[DIRECTIONS FOR THIS TASK]
Among the lines below, list those containing the string "computer".

[PROVIDED MATERIAL]
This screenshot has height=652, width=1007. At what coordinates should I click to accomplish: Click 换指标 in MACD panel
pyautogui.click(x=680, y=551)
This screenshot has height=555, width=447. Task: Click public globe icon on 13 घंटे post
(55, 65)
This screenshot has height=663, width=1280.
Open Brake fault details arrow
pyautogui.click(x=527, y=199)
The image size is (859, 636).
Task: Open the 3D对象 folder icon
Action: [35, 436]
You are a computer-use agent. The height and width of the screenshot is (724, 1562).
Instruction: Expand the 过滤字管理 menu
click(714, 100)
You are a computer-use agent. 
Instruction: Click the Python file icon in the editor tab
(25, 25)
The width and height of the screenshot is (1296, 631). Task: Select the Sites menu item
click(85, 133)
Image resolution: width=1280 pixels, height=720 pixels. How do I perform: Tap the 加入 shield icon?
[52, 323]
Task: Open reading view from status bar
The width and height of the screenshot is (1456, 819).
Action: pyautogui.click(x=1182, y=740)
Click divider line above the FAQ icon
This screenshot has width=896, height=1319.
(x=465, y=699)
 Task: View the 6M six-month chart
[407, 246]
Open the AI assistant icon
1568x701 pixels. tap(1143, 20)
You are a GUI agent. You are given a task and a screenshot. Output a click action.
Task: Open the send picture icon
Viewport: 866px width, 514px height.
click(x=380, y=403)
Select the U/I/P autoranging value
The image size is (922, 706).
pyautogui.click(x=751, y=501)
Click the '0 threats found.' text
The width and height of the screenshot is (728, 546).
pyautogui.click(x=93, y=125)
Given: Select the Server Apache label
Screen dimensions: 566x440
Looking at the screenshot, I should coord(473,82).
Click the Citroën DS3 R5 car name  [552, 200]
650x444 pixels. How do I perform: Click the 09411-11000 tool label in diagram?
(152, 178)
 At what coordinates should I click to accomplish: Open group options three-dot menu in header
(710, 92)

[SOLUTION TO THIS EXERCISE]
You are a computer-use agent. The height and width of the screenshot is (724, 1562).
You are a computer-use agent. 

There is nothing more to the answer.